Stored data
******************************
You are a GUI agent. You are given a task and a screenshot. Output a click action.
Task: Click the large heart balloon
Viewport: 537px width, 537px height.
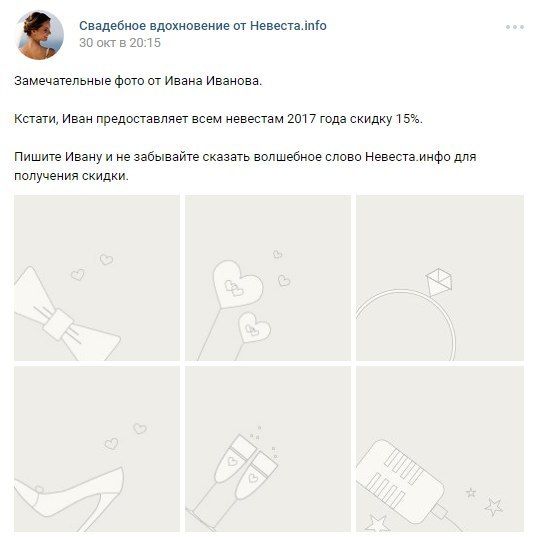coord(237,283)
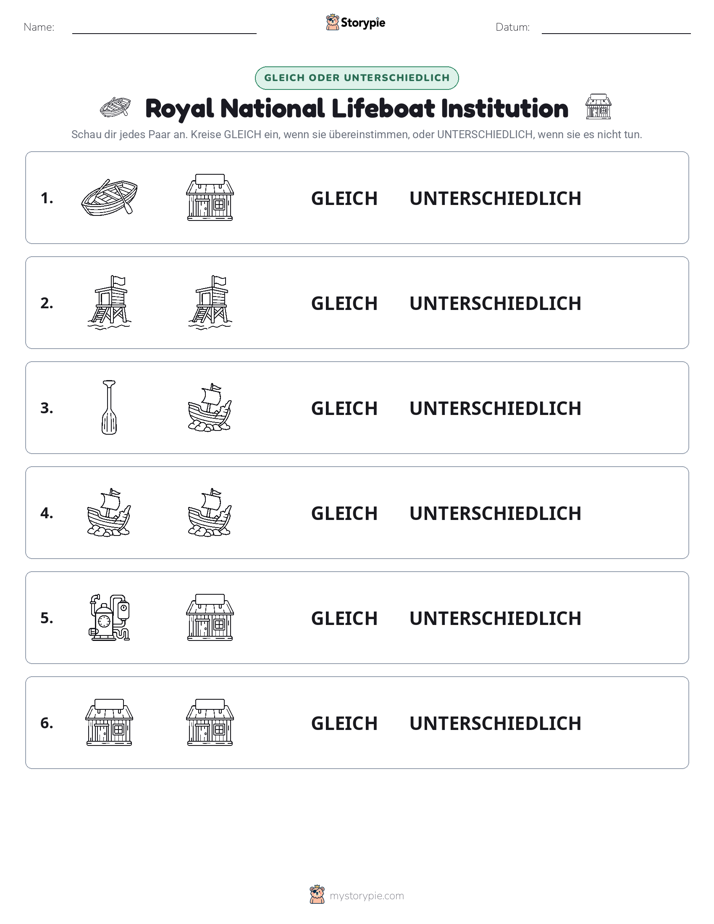Viewport: 714px width, 924px height.
Task: Select the paddle icon in row 3
Action: tap(109, 407)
******************************
Exercise aim – When you copy the records above, keep every word exact but leave out the pictures.

Result of the exercise –
You are a GUI agent. You are given a task and a screenshot. Output a click action.
Task: Click the large heart balloon
Viewport: 537px width, 537px height.
coord(237,283)
Viewport: 714px width, 924px height.
Task: Select the paddle icon in row 3
Action: tap(109, 407)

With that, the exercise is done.